Work to do:
1. In the forum thread on latency spikes during filter reload, how large was the ruleset stephenw10 tested with?
2. Output the forum thread on latency spikes from "When all should" up to and including "50s after boot?".
3. Pick up the forum thread on latency spikes after its last line and continue it.

Quoted passage:
Netgate Discussion Forum
    • Categories
    • Recent
    • Tags
    • Popular
    • Users
    • Search
    • Register
    • Login

    Latency spikes during Filter reload - CE 2.6.0

    Scheduled Pinned Locked Moved General pfSense Questions
    36 Posts 6 Posters 4.2k Views
    Loading More Posts
    • Oldest to Newest
    • Newest to Oldest
    • Most Votes
    Reply
    • Reply as topic
    Log in to reply
    This topic has been deleted. Only users with topic management privileges can see it.
    • stephenw10S
      stephenw10 Netgate Administrator
      last edited by

      Yes, that. And those times look fine.

      You might also try:

      [22.01-RELEASE][admin@5100.stevew.lan]/root: time pfctl -f /tmp/rules.debug
      0.377u 0.329s 0:00.70 98.5%	208+187k 1+0io 0pf+0w
      

      Hardly additional rules on that box though:

      [22.01-RELEASE][admin@5100.stevew.lan]/root: pfctl -sr | wc -l
           121
      

      Steve

      C 4 Replies Last reply Reply Quote 0
      • C
        cclarke69 @stephenw10
        last edited by

        @stephenw10 - time pfctl -f /tmp/rules.debug -> 6.06 real 0.35 user 5.70 sys

        1 Reply Last reply Reply Quote 0
        • C
          cclarke69 @stephenw10
          last edited by

          @stephenw10 - 0.370u 5.780s 0:06.15 100.0% 203+182k 5+0io 0pf+0w

          1 Reply Last reply Reply Quote 0
          • C
            cclarke69 @stephenw10
            last edited by

            @stephenw10 - If it helps, I've restarted the pfSense and observed the stats. The WAN RTT was very high for ~50s after the GUI became available. The OpenVPN interfaces carried over the WAN connection gave normal RTT immediately.

            1 Reply Last reply Reply Quote 0
            • C
              cclarke69 @stephenw10
              last edited by

              @stephenw10 - And wireguard doesn't start after reboot. Having resaved the wireguard peers, the Gateways looked like

              d04c5886-afff-434b-b5a8-e83fb0d52e76-image.png

              When all should be sub 10ms.

              1 Reply Last reply Reply Quote 0
              • stephenw10S
                stephenw10 Netgate Administrator
                last edited by

                Hmm, those Wireguard stats are continually? Or for the 50s after boot?

                6s to load the ruleset is pretty extreme too.

                Testing here with a 1700 line ruleset and not seeing this. Still digging....

                C A 4 Replies Last reply Reply Quote 0
                • C
                  cclarke69 @stephenw10
                  last edited by

                  @stephenw10 - The stats above are for WAN and 2 OpenVPN interfaces, during the ~50s after Wireguard starts. I assume the rules are reloaded at that time? The other point I was making is that Wireguard won't start after reboot, until the WG peers have been disabled and re-enabled. I believe there's another thread somewhere on that topic. Wireguard was fine on 2.5.2

                  1 Reply Last reply Reply Quote 0
                  • C
                    cclarke69 @stephenw10
                    last edited by

                    @stephenw10 - Here is the ThinkBroadband Monitor showing pre and post upgrade

                    c992bc11-674d-4561-b55c-aa807ac60967-image.png

                    Stopping the rc.filter_configure_sync cron job running stops the latency spikes.

                    1 Reply Last reply Reply Quote 0
                    • A
                      Averlon @stephenw10
                      last edited by

                      @stephenw10 said in Latency spikes during Filter reload - CE 2.6.0:

                      Testing here with a 1700 line ruleset and not seeing this. Still digging....

Extracted data:
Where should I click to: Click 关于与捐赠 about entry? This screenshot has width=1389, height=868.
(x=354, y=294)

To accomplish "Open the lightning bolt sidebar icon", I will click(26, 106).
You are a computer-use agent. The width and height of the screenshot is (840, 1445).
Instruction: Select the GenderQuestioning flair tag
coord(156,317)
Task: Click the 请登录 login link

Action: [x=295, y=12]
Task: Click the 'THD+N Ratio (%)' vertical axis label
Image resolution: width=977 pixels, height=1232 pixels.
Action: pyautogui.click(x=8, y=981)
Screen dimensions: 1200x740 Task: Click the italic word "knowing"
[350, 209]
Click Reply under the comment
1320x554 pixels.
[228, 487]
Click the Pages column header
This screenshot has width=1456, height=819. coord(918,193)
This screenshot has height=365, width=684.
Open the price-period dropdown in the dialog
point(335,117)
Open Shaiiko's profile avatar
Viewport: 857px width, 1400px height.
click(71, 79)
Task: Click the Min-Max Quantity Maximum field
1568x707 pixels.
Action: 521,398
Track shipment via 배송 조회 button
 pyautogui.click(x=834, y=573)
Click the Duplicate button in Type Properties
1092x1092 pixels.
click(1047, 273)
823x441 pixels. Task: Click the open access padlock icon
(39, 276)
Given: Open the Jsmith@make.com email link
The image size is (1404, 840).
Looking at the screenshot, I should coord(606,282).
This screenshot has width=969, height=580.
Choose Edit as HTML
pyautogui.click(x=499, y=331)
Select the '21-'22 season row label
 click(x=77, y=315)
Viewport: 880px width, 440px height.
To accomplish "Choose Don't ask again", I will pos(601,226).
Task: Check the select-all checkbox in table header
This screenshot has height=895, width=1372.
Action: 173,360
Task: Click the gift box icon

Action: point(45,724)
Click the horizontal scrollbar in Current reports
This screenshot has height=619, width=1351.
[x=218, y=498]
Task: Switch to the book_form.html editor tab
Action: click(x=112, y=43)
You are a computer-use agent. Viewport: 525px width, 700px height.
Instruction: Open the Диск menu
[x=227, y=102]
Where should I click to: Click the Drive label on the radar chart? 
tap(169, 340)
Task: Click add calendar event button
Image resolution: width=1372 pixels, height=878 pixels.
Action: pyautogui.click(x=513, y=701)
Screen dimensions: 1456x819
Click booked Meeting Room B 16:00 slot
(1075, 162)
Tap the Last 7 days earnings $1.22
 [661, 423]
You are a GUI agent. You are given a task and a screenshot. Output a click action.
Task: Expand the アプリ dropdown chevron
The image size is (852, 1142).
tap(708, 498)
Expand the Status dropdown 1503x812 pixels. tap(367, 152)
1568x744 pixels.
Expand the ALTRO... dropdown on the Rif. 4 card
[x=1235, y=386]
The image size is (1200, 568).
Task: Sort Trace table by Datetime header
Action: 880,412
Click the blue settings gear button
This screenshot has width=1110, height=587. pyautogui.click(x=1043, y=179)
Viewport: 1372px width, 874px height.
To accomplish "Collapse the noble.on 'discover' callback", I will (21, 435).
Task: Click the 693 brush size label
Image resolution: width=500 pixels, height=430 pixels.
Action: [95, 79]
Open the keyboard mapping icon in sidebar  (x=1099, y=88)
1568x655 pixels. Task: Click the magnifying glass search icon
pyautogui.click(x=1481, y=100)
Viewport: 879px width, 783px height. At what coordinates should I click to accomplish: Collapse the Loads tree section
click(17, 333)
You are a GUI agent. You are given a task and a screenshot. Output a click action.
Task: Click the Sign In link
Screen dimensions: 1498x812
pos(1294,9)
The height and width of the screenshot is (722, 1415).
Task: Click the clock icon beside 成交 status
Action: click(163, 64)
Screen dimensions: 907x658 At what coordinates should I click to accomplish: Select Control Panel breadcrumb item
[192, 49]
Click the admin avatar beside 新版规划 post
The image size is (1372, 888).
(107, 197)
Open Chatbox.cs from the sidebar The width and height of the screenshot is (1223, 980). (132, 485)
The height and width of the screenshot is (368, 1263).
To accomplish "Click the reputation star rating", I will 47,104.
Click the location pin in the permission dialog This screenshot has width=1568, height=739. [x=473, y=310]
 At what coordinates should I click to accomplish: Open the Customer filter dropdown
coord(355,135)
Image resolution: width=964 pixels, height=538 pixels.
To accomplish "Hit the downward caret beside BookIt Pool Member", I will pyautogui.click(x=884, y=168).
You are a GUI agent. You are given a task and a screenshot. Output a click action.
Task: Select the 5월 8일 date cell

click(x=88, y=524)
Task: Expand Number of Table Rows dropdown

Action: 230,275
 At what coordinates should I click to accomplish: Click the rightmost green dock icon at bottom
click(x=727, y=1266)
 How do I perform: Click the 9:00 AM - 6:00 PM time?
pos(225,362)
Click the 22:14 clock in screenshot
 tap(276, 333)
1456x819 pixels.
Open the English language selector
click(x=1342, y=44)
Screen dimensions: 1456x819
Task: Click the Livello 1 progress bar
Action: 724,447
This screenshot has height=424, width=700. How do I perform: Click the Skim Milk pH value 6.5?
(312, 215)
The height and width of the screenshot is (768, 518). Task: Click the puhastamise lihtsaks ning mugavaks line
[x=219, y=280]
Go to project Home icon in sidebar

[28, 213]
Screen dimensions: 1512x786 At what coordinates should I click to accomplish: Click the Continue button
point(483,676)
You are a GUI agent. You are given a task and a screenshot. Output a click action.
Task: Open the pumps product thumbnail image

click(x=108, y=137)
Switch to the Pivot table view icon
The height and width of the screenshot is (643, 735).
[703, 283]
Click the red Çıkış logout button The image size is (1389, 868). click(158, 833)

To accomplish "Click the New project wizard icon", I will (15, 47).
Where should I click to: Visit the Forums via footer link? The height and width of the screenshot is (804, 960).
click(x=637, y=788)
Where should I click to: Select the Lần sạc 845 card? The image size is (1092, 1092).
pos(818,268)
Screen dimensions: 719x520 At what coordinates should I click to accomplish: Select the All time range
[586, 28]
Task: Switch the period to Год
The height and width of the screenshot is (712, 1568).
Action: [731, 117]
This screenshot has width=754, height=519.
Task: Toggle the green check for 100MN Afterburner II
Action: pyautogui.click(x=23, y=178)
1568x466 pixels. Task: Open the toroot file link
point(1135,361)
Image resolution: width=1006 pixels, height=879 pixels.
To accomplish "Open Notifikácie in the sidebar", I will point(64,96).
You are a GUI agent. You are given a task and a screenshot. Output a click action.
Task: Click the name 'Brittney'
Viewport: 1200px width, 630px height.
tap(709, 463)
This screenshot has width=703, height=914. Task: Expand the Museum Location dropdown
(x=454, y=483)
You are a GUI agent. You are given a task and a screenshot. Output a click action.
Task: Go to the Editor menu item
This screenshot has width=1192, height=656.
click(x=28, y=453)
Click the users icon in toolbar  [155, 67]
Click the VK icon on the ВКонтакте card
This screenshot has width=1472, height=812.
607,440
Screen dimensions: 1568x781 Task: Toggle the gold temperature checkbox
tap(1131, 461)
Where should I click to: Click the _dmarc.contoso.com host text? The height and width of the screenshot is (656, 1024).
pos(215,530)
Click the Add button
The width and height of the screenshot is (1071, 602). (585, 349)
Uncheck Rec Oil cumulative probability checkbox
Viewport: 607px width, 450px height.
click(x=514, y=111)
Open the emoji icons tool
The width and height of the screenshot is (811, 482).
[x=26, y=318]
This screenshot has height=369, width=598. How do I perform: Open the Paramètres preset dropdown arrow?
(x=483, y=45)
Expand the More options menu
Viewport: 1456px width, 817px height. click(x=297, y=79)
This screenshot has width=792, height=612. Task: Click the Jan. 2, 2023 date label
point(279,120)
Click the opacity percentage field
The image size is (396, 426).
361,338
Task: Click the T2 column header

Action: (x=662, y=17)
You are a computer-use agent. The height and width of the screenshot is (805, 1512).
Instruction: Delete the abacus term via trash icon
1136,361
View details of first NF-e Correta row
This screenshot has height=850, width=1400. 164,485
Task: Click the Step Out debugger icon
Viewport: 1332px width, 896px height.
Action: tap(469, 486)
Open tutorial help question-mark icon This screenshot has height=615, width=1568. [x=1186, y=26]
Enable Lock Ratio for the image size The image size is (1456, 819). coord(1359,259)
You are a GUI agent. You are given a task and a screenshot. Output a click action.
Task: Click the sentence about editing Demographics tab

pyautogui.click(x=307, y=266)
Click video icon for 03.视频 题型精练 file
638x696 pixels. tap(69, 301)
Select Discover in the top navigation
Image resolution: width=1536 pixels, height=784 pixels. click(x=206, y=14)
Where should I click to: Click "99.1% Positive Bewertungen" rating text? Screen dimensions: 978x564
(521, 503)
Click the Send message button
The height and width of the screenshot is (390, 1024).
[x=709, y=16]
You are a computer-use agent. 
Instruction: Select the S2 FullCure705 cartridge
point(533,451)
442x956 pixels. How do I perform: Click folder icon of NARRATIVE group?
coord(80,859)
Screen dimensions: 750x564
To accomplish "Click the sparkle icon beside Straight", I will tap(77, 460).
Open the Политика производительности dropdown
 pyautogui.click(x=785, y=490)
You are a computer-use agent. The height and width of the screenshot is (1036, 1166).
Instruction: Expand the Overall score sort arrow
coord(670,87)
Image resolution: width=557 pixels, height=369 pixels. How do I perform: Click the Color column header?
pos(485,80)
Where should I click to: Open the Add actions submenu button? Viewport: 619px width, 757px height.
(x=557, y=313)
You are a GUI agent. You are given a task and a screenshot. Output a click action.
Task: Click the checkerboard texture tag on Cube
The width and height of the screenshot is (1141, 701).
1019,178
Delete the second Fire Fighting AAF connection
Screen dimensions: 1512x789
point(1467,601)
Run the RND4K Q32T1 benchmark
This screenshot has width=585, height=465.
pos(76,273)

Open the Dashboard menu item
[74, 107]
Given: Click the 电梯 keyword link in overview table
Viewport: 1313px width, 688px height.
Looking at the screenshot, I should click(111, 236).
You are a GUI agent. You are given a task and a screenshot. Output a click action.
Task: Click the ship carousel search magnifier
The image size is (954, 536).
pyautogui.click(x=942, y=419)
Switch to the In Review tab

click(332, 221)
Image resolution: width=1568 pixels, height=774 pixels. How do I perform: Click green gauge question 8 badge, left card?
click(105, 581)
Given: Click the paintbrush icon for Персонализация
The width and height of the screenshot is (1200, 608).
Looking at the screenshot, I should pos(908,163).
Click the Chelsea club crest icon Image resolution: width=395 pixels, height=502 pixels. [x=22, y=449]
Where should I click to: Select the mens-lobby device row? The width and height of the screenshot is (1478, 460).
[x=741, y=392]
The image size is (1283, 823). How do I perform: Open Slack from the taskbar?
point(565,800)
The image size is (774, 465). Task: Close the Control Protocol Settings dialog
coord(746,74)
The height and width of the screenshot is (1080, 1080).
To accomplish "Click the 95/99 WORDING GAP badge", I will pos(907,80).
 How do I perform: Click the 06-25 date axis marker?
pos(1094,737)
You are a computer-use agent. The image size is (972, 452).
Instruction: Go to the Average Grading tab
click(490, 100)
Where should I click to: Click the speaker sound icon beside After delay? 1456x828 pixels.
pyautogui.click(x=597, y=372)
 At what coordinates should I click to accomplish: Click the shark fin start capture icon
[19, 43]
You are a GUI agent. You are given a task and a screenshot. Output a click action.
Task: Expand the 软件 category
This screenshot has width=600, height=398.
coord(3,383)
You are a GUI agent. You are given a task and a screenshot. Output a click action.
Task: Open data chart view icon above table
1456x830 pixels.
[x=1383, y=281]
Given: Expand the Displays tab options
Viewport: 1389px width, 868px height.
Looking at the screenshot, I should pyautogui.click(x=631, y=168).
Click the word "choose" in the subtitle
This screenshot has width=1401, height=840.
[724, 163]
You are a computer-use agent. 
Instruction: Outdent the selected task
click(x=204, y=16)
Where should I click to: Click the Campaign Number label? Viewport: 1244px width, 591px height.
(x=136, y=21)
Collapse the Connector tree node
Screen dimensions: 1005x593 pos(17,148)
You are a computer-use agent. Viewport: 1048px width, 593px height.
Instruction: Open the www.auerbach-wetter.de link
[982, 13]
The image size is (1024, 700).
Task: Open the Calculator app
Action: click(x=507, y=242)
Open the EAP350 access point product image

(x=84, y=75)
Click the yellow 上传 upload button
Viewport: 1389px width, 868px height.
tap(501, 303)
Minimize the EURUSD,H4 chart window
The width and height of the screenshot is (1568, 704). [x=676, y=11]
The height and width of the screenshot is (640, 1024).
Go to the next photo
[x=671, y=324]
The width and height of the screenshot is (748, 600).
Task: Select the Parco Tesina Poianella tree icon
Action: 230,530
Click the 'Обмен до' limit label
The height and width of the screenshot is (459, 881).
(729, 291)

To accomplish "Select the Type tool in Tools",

Answers given:
1. A 1700 line ruleset.

2.
When all should be sub 10ms.

              1 Reply Last reply Reply Quote 0
              • stephenw10S
                stephenw10 Netgate Administrator
                last edited by

                Hmm, those Wireguard stats are continually? Or for the 50s after boot?

3.
                      Maybe there is more to it than just rule count.

                      @cclarke69

                      Do you have any Rules with advanced Options like State Type != keep or Gateway override for policy based routing? Do you use Gateway Groups in some rules?

                      C 1 Reply Last reply Reply Quote 0
                      • C
                        cclarke69 @Averlon
                        last edited by

                        @averlon - From memory,

                        • State Type != keep -> no

                        • Gateway groups -> yes

                        • Gateway override -> yes

                        • Also Traffic shaping -> yes

                        1 Reply Last reply Reply Quote 0
                        • A
                          Averlon
                          last edited by Averlon

                          For Reference

                          09e20f83-ed7d-43b3-8c96-bd675854f9ca-image.png

                          Have currently only console access via IPMI. Gonna do some tests later, when I get in-band access to that machine.

                          1 Reply Last reply Reply Quote 0
                          • C
                            cclarke69 @stephenw10
                            last edited by

                            @stephenw10 @averlon - as a test I disabled SMP by adding kern.smp.disabled=1 to /boot/loader.conf.local . Early indications are that this mitigates the latency issue. There was apparently a similar issue in 2.4.5 - https://forum.netgate.com/topic/149595/2-4-5-a-20200110-1421-and-earlier-high-cpu-usage-from-pfctl

                            1 Reply Last reply Reply Quote 0
                            • stephenw10S
                              stephenw10 Netgate Administrator
                              last edited by

                              Yes, though it isn't a regression of that issue directly as that was easy to replicate in the end.

                              Just to confirm you are seeing spikes pinging to the firewall or though it? Or Both?

                              C 1 Reply Last reply Reply Quote 0
                              • C
                                cclarke69 @stephenw10
                                last edited by

                                @stephenw10 - I see both.

                                1 Reply Last reply Reply Quote 0
                                • stephenw10S
                                  stephenw10 Netgate Administrator
                                  last edited by

                                  Ok, with a large generated ruleset I am able to see latency spikes when reloading it for the time it's loading.
                                  But disabling does not make any difference. In fact it makes it significantly worse, which is what I'd expect.

                                  What values are you seeing there with only one CPU core?

                                  Steve

                                  C 2 Replies Last reply Reply Quote 0
                                  • C
                                    cclarke69 @stephenw10
                                    last edited by

                                    @stephenw10 - I've not tested technically. It may be that the dashboard isn't show increased latency while the reload is running due to CPU spike. TBM is showing 15 min spikes, so I guess my early optimism is misplaced.

                                    1 Reply Last reply Reply Quote 0
                                    • C
                                      cclarke69 @stephenw10
                                      last edited by

                                      @stephenw10 - Having re-enabled SMP, I ran a continuous ping test from my PC to WAN address with 1000 byte payload. Steady state ping time is 4-5s. When reload is running, it results in 4 timeouts and 5-6 massively higher than normal ping times (1-5s vs 4-5ms), so actual period of high latency is ~10s.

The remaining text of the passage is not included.